Personal information
- Full name: Shayne Warren Tiber D’Cunha
- Date of birth: 1 April 1996 (age 30)
- Place of birth: Mumbai, Maharashtra, India
- Position: Right back

Youth career
- 0000–2014: Blacktown City
- 2014–2015: Western Sydney Wanderers

Senior career*
- Years: Team / Apps / (Gls)
- 2013–2014: Blacktown City / 19 / (2)
- 2015–2016: Western Sydney Wanderers / 2 / (0)
- 2016: Western Sydney Wanderers NPL / 10 / (1)
- 2016–2017: Blacktown City / 19 / (2)

International career^{‡}
- 2014: Australia U-20 / 5 / (0)

= Shayne D'Cunha =

Indian-born Australian soccer player

Shayne Warren Tiber D'Cunha (born 1 April 1996) is an Indian-born Australian former professional soccer player who most notably played as a defender for Western Sydney Wanderers in the A-League. Born in India, he represented Australia at youth level internationally.

==Career==
Born in Mumbai, Maharashtra in India, D'Cunha moved to Sydney, Australia with his parents in 2000 when he was four years old. His parents moved their family to Australia in order to give their children a better chance at life. D'Cunha started playing football at the local level at the age of five or six and soon choose it as his sport of preference over cricket. Eventually, D'Cunha joined the youth ranks of the Western Sydney Wanderers and played for Blacktown City.

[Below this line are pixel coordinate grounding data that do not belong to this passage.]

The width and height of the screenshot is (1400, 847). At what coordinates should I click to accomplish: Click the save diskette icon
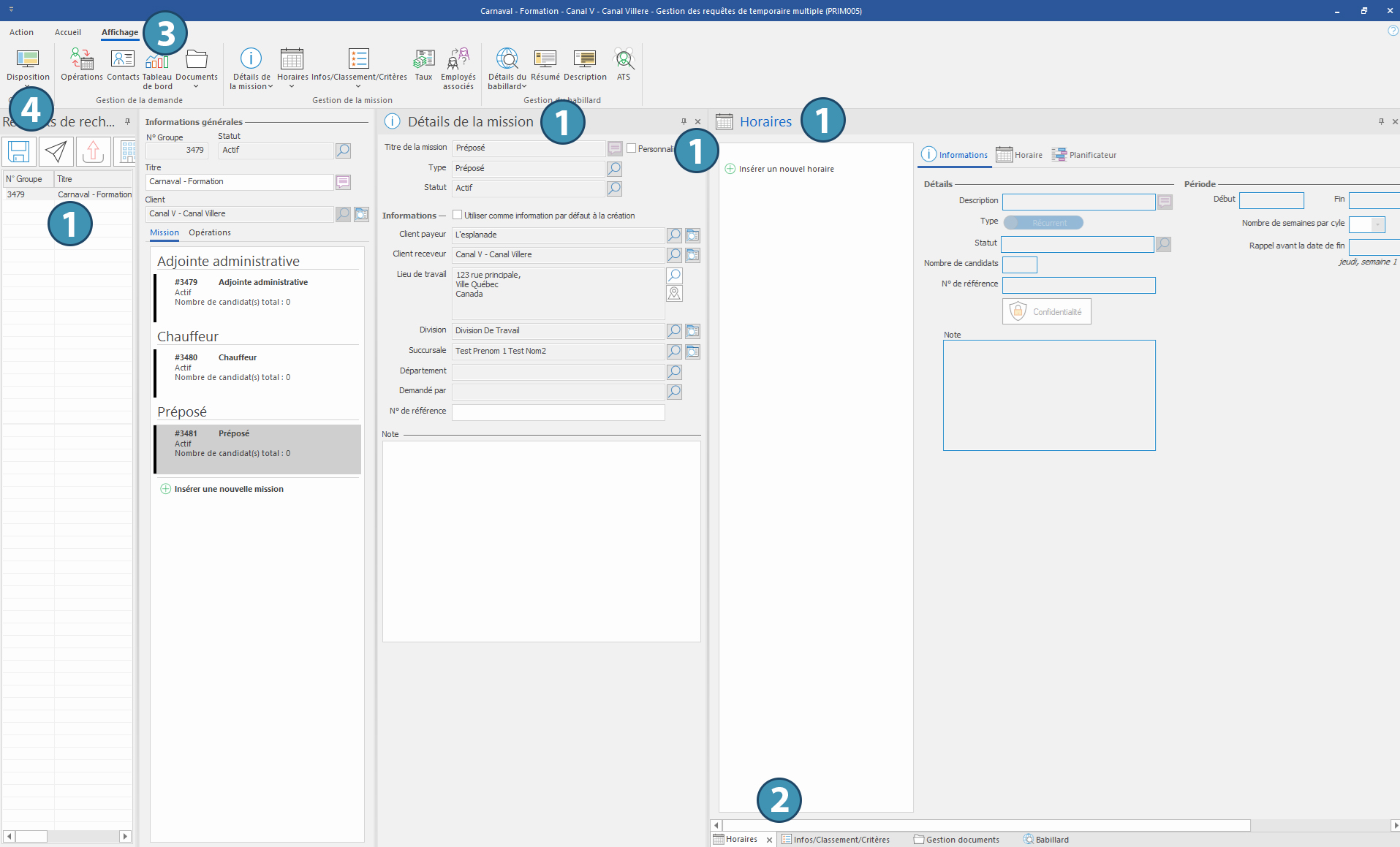click(x=19, y=151)
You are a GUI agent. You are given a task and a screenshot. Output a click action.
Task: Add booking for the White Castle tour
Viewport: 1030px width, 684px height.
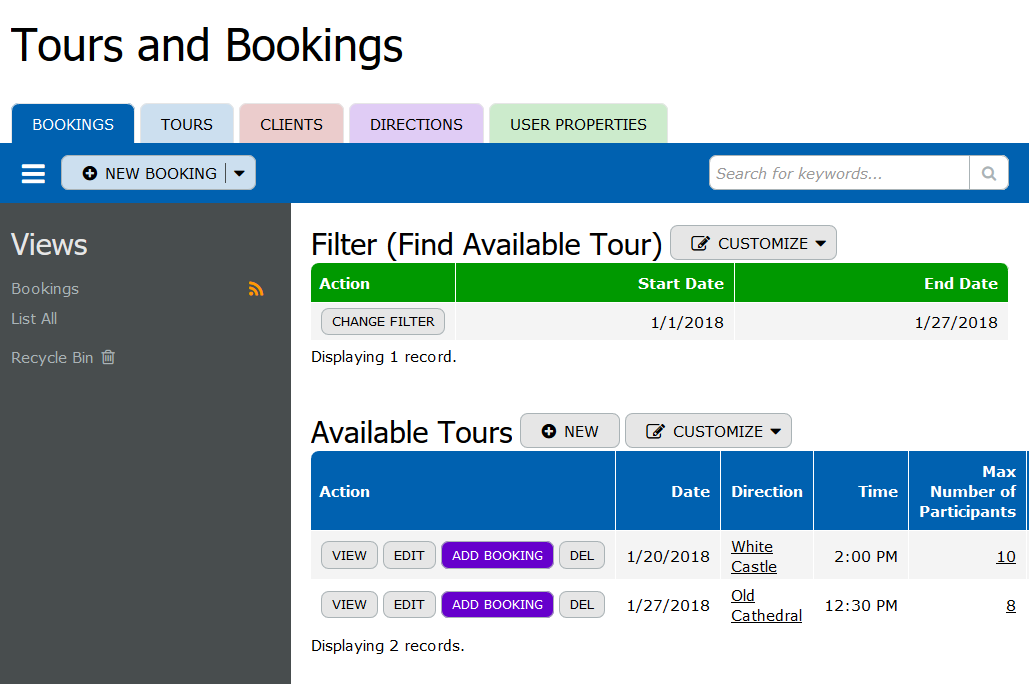click(x=497, y=555)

D'Cunha was one of three players released by the Wanderers on 1 June 2016, along with Daniel Alessi and Alusine Fofanah.

In September 2016, D'Cunha joined Wellington Phoenix on trial.

==International==
D'Cunha has stated that had he thought about representing India internationally but after getting capped by Australia at the under-20 level, he pledged his allegiance to Australia.

==Personal life==
D'Cunha attended the prestigious selective secondary school, North Sydney Boys High School in Crows Nest (North Shore) and graduated in 2014. He is one of the most recent alumni for the school, having represented Australia at an international level.

Shayne joined the Seminary of the Good Shepherd in Homebush to study for the Catholic priesthood in 2019.

Shayne was ordained as a transitional deacon for the Diocese of Broken Bay by Bishop Anthony Randazzo on Friday, 12 September 2025.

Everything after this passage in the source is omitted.